Source material start

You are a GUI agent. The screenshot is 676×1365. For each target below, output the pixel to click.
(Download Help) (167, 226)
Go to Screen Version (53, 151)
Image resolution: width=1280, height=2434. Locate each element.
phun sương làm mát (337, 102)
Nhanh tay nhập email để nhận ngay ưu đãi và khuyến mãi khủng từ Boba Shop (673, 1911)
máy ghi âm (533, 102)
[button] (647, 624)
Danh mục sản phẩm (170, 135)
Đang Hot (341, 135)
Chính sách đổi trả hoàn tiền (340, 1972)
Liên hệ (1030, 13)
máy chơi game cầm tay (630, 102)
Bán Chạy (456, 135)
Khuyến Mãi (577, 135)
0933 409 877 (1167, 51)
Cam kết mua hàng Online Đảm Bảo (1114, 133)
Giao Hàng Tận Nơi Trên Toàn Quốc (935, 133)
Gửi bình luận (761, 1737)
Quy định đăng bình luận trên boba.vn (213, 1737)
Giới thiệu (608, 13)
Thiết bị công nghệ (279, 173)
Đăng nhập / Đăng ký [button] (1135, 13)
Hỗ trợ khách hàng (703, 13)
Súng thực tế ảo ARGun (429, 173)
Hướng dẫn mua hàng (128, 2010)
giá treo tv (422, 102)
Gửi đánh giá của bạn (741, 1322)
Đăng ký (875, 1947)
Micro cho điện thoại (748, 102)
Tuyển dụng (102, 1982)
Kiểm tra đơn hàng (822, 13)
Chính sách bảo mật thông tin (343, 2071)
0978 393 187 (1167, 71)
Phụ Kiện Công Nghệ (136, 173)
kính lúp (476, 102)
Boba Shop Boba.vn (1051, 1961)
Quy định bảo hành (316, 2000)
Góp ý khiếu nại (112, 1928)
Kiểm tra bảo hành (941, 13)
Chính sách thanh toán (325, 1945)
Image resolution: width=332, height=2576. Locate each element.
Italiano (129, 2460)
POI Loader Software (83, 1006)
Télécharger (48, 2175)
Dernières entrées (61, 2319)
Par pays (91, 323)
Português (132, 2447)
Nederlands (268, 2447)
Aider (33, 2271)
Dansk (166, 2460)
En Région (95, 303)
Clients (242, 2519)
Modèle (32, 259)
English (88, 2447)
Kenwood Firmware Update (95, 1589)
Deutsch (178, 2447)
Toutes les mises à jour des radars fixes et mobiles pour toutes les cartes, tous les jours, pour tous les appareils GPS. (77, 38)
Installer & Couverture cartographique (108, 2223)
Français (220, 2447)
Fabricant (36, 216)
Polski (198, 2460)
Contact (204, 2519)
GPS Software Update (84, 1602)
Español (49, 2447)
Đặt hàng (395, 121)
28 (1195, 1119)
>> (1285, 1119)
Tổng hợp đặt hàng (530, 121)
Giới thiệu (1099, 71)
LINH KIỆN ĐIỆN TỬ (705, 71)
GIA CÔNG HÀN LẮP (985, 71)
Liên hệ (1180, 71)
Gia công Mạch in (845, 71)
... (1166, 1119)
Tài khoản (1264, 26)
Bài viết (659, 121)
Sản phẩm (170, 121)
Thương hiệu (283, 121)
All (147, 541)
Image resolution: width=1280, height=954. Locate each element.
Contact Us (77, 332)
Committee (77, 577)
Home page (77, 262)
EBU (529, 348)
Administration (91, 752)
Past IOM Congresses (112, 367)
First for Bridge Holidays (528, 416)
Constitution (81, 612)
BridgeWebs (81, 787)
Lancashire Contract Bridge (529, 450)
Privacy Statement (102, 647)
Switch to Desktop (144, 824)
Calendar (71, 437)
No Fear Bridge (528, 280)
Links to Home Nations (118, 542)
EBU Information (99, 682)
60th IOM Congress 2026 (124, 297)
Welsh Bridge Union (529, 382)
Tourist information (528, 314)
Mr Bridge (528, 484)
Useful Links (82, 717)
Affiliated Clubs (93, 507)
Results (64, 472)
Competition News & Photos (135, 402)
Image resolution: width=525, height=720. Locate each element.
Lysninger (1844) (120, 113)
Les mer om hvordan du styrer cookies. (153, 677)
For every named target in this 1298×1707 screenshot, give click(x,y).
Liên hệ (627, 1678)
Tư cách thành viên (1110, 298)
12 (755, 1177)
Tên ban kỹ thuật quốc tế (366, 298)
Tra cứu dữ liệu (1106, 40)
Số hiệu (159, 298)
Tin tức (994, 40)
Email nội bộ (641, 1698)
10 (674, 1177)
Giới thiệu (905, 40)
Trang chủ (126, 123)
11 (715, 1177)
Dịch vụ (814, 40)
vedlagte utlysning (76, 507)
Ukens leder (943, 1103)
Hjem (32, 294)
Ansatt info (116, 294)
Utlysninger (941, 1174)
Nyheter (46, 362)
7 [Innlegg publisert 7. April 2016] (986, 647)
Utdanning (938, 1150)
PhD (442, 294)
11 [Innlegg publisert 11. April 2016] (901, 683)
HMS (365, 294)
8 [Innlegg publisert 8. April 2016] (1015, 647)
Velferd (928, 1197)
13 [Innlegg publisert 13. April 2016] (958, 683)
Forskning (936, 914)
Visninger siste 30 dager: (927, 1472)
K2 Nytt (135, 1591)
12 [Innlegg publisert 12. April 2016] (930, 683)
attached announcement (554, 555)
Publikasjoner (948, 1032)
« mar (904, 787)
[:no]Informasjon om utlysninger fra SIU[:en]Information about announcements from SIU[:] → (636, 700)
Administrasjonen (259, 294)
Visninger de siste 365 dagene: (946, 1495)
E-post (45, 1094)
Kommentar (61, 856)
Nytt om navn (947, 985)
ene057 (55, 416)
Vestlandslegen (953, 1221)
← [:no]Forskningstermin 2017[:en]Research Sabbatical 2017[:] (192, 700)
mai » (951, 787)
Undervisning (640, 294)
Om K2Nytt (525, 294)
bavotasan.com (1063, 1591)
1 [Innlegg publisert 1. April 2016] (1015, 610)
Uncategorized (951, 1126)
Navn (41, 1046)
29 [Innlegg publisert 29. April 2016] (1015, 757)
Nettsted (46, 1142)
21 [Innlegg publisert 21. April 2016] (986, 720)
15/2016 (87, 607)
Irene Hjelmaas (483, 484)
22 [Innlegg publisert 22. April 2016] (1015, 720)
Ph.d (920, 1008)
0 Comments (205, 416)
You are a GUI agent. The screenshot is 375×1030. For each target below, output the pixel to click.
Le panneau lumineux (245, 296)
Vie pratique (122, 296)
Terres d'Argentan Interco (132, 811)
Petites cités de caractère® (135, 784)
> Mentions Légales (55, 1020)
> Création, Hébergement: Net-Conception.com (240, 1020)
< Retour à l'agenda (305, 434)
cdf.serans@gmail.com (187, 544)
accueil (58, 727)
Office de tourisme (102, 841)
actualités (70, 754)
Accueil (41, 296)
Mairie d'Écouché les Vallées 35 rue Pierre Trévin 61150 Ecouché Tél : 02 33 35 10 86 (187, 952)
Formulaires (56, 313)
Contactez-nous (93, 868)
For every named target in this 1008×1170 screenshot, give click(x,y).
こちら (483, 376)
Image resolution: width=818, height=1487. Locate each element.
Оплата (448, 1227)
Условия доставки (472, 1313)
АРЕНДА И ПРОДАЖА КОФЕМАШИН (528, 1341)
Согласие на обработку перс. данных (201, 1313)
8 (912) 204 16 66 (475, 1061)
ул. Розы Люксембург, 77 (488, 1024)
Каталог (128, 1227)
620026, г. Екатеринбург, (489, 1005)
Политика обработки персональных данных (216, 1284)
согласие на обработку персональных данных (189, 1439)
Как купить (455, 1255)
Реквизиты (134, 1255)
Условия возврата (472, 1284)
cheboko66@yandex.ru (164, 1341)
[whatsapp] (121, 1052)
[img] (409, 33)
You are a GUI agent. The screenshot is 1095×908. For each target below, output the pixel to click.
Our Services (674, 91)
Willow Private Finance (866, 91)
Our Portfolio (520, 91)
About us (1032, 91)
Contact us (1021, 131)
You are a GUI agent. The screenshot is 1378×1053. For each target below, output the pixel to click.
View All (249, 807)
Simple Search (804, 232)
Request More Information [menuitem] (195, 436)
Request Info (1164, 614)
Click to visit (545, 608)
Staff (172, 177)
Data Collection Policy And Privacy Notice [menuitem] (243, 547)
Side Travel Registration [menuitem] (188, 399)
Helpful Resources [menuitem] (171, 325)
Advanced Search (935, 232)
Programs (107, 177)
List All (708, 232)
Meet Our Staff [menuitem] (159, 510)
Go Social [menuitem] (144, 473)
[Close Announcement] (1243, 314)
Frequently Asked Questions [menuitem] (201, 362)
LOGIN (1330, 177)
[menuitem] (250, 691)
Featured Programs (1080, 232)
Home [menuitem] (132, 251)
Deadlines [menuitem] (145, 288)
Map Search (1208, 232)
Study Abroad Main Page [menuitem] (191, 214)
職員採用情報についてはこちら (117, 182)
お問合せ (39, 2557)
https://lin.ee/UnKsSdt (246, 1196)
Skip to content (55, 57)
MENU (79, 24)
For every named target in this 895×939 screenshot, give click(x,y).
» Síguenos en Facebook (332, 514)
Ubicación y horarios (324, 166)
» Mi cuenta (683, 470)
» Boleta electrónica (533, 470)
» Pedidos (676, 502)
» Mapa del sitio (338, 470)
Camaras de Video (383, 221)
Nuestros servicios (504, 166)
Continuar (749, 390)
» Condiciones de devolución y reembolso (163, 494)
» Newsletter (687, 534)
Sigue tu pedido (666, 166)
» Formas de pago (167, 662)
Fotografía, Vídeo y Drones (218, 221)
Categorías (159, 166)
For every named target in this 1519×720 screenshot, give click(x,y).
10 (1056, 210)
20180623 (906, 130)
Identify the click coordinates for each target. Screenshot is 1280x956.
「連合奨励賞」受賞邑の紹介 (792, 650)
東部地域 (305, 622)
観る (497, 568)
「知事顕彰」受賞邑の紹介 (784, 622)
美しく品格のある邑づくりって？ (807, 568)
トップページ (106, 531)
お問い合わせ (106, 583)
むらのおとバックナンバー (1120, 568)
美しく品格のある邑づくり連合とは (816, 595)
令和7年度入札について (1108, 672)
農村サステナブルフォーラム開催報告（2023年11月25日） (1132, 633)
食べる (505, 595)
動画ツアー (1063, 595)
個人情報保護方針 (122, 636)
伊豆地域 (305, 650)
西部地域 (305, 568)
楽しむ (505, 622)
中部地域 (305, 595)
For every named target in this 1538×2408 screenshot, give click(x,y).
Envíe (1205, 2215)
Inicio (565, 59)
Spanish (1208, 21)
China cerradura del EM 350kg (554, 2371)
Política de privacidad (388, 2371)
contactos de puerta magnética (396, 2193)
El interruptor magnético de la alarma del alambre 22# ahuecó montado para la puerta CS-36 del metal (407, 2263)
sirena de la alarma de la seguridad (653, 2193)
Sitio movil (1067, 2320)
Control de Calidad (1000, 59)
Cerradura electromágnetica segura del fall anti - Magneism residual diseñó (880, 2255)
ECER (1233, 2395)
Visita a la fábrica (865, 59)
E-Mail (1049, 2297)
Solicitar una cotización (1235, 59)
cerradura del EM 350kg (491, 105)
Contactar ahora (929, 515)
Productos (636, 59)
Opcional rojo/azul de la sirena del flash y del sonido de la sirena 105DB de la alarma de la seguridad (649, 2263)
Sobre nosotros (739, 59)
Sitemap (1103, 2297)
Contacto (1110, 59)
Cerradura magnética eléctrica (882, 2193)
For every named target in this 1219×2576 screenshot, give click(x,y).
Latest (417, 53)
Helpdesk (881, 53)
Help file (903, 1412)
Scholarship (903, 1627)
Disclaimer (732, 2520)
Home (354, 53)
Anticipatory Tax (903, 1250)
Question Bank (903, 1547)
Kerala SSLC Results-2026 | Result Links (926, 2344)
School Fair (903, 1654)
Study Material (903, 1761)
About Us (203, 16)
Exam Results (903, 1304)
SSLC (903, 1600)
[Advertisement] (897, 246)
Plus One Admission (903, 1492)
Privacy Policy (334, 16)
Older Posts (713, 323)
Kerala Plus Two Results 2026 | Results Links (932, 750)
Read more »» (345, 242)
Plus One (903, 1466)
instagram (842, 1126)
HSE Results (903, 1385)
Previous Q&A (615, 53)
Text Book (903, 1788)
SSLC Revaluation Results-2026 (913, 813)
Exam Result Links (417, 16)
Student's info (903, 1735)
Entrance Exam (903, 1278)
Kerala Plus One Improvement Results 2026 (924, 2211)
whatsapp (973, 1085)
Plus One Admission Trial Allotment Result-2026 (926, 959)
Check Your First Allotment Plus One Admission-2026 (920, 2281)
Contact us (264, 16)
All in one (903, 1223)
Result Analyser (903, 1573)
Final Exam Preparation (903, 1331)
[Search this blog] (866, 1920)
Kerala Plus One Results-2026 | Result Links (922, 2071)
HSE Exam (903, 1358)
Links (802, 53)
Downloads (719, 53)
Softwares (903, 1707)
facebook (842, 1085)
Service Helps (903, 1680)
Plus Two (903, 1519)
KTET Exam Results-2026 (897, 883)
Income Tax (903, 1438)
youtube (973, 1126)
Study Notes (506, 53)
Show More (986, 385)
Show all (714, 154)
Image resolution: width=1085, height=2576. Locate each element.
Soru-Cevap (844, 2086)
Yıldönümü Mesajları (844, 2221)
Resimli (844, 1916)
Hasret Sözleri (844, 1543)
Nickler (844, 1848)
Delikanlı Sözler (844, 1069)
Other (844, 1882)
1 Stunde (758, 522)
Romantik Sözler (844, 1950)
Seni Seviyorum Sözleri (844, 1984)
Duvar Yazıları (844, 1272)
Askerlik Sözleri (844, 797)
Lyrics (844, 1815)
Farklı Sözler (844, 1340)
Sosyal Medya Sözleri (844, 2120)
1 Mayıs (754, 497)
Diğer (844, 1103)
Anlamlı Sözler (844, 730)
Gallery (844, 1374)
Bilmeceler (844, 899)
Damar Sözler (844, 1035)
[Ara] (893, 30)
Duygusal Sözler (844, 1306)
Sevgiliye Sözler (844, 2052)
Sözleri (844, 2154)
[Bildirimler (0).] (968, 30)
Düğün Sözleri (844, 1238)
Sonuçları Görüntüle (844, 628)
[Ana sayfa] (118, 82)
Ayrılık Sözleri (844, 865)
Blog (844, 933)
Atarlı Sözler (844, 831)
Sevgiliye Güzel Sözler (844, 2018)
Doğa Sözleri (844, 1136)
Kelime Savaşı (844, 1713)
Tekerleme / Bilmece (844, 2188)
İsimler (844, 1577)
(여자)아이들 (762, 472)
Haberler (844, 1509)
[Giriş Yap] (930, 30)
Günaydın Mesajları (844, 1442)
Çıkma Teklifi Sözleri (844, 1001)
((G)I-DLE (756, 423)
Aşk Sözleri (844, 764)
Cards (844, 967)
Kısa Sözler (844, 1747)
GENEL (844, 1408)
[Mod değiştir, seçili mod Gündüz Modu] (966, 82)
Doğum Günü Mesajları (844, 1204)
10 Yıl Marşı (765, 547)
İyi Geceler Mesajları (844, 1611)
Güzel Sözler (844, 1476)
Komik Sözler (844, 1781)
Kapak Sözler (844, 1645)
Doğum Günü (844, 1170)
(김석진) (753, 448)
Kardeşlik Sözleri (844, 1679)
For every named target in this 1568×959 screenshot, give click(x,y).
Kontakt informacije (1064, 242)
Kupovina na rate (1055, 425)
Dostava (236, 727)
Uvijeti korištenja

Source material end

Short task
Copy the items starting at the line with "Par pays (91, 323)" and ending at the line with "Toutes les mises", swapping "Aider" for "Aide" and leaving everything else unchanged.

Response to this exercise
Par pays (91, 323)
Português (132, 2447)
Nederlands (268, 2447)
Aide (33, 2271)
Dansk (166, 2460)
En Région (95, 303)
Clients (242, 2519)
Modèle (32, 259)
English (88, 2447)
Kenwood Firmware Update (95, 1589)
Deutsch (178, 2447)
Toutes les mises à jour des radars fixes et mobiles pour toutes les cartes, tous les jours, pour tous les appareils GPS. (77, 38)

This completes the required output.